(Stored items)
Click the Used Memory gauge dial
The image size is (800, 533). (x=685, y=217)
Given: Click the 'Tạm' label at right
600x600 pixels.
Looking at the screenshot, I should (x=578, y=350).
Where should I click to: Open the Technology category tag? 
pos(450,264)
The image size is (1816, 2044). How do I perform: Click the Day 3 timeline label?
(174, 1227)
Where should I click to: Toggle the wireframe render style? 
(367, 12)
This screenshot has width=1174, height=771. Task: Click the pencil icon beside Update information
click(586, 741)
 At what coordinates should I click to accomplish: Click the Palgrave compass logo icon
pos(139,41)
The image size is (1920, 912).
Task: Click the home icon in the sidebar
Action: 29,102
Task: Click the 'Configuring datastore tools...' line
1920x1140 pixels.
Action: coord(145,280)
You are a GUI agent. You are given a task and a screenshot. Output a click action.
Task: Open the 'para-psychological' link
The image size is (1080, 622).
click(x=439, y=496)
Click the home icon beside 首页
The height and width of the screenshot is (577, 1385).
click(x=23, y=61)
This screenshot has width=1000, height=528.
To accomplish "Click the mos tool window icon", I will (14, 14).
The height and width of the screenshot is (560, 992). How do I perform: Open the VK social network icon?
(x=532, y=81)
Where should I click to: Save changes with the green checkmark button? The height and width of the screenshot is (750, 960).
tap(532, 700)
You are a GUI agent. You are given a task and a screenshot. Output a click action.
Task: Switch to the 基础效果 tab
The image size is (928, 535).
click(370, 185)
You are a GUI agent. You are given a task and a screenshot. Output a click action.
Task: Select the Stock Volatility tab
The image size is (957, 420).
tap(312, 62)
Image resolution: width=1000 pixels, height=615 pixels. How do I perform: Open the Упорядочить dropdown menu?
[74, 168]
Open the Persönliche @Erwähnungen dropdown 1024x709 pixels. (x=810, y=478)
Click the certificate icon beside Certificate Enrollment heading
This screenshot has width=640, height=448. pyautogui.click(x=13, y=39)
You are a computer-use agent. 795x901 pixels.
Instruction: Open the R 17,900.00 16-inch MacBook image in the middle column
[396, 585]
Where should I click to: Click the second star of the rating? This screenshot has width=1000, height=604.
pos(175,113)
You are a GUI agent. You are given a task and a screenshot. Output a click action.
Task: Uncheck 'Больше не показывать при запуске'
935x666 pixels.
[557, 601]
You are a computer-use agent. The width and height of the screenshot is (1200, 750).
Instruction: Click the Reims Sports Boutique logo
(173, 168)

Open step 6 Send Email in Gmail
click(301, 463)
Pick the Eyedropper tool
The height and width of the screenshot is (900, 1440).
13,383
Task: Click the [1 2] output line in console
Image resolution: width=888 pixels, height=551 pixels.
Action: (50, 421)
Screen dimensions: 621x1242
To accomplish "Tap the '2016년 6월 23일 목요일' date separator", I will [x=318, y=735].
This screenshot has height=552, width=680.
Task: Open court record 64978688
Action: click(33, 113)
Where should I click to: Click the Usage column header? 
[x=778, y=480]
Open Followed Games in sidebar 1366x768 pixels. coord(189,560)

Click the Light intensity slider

### What you need to do:
Transcribe, exactly and completely, all of the entries.

### Exercise result:
Click the Used Memory gauge dial
The image size is (800, 533). (x=685, y=217)
Given: Click the 'Tạm' label at right
600x600 pixels.
Looking at the screenshot, I should (x=578, y=350).
Where should I click to: Open the Technology category tag? 
pos(450,264)
The image size is (1816, 2044). How do I perform: Click the Day 3 timeline label?
(174, 1227)
Where should I click to: Toggle the wireframe render style? 
(367, 12)
This screenshot has width=1174, height=771. Task: Click the pencil icon beside Update information
click(586, 741)
 At what coordinates should I click to accomplish: Click the Palgrave compass logo icon
pos(139,41)
The image size is (1920, 912).
Task: Click the home icon in the sidebar
Action: 29,102
Task: Click the 'Configuring datastore tools...' line
1920x1140 pixels.
Action: coord(145,280)
You are a GUI agent. You are given a task and a screenshot. Output a click action.
Task: Open the 'para-psychological' link
The image size is (1080, 622).
click(x=439, y=496)
Click the home icon beside 首页
The height and width of the screenshot is (577, 1385).
click(x=23, y=61)
This screenshot has width=1000, height=528.
To accomplish "Click the mos tool window icon", I will (14, 14).
The height and width of the screenshot is (560, 992). How do I perform: Open the VK social network icon?
(x=532, y=81)
Where should I click to: Save changes with the green checkmark button? The height and width of the screenshot is (750, 960).
tap(532, 700)
You are a GUI agent. You are given a task and a screenshot. Output a click action.
Task: Switch to the 基础效果 tab
The image size is (928, 535).
click(370, 185)
You are a GUI agent. You are given a task and a screenshot. Output a click action.
Task: Select the Stock Volatility tab
The image size is (957, 420).
tap(312, 62)
Image resolution: width=1000 pixels, height=615 pixels. How do I perform: Open the Упорядочить dropdown menu?
[74, 168]
Open the Persönliche @Erwähnungen dropdown 1024x709 pixels. (x=810, y=478)
Click the certificate icon beside Certificate Enrollment heading
This screenshot has width=640, height=448. pyautogui.click(x=13, y=39)
You are a computer-use agent. 795x901 pixels.
Instruction: Open the R 17,900.00 16-inch MacBook image in the middle column
[396, 585]
Where should I click to: Click the second star of the rating? This screenshot has width=1000, height=604.
pos(175,113)
You are a GUI agent. You are given a task and a screenshot. Output a click action.
Task: Uncheck 'Больше не показывать при запуске'
935x666 pixels.
[557, 601]
You are a computer-use agent. The width and height of the screenshot is (1200, 750).
Instruction: Click the Reims Sports Boutique logo
(173, 168)

Open step 6 Send Email in Gmail
click(301, 463)
Pick the Eyedropper tool
The height and width of the screenshot is (900, 1440).
13,383
Task: Click the [1 2] output line in console
Image resolution: width=888 pixels, height=551 pixels.
Action: (50, 421)
Screen dimensions: 621x1242
To accomplish "Tap the '2016년 6월 23일 목요일' date separator", I will [x=318, y=735].
This screenshot has height=552, width=680.
Task: Open court record 64978688
Action: click(33, 113)
Where should I click to: Click the Usage column header? 
[x=778, y=480]
Open Followed Games in sidebar 1366x768 pixels. coord(189,560)

Click the Light intensity slider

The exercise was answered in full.